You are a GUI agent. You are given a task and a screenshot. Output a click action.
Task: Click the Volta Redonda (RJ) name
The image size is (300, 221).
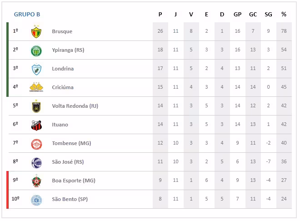click(x=75, y=106)
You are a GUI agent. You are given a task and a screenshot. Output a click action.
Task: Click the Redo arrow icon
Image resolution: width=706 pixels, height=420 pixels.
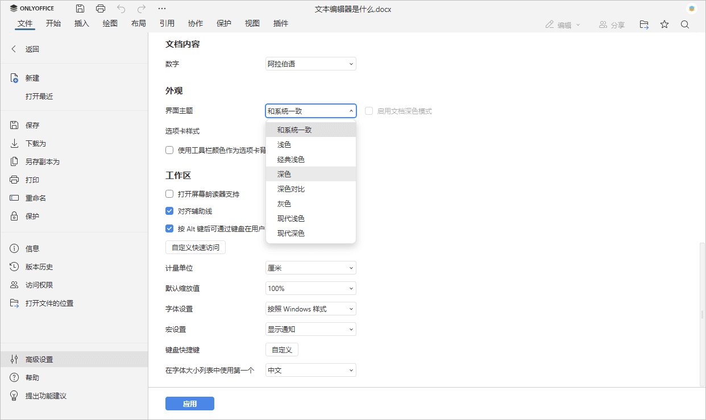pos(140,9)
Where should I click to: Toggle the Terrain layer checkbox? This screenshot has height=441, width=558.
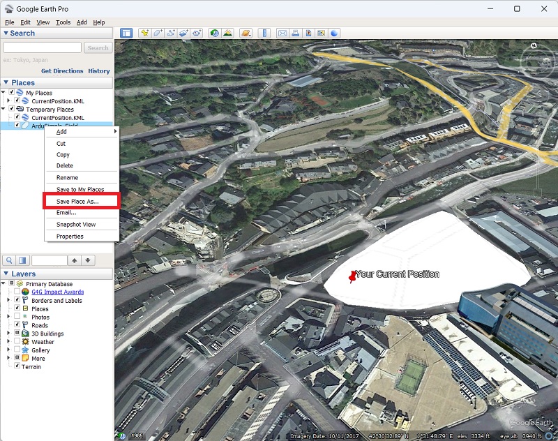[x=17, y=366]
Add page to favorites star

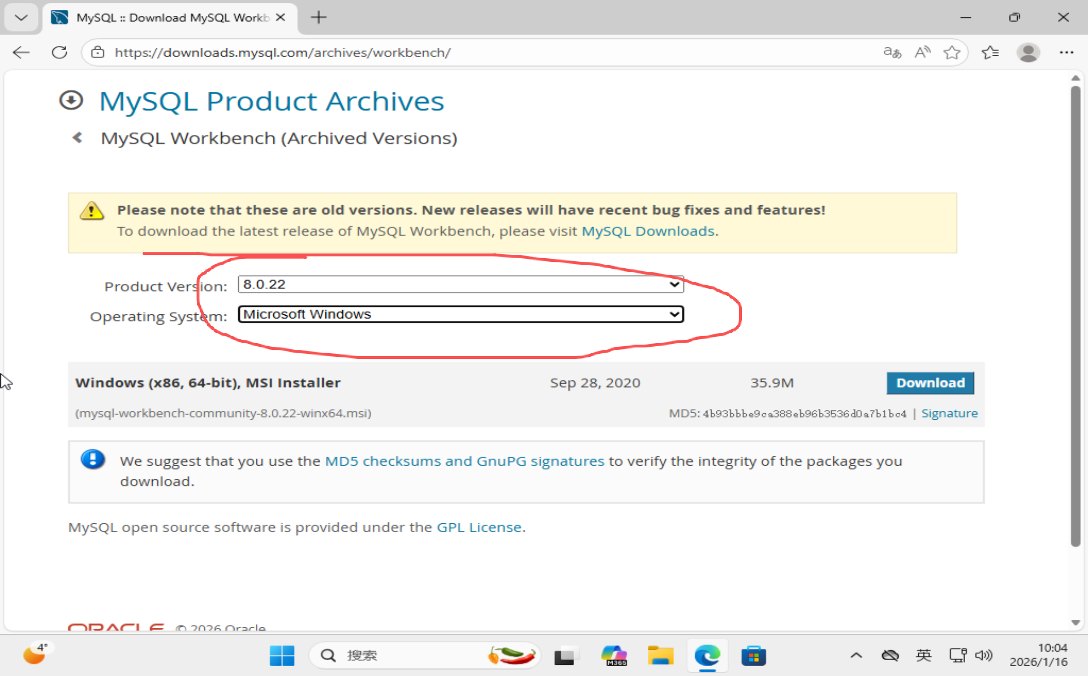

# Your objective
Gather every line of the rows above that contains the word "height", and copy each one unchanged.

# Solution
Image resolution: width=706 pixels, height=420 pixels.
Where should I click to: Toggle the Terrain layer checkbox? This screenshot has height=441, width=558.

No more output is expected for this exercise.